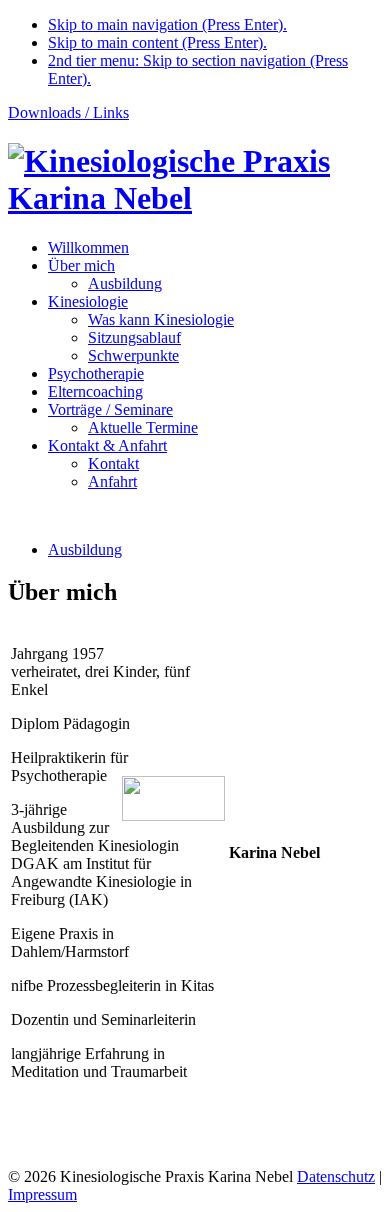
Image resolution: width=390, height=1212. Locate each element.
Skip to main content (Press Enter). (157, 42)
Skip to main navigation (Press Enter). (167, 24)
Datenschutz (336, 1176)
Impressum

-------

- Exercise description -
Copy exactly. The range runs from the line containing "Skip to main content (Press Enter). (157, 42)" through the last line of the data.

- Final answer -
Skip to main content (Press Enter). (157, 42)
Skip to main navigation (Press Enter). (167, 24)
Datenschutz (336, 1176)
Impressum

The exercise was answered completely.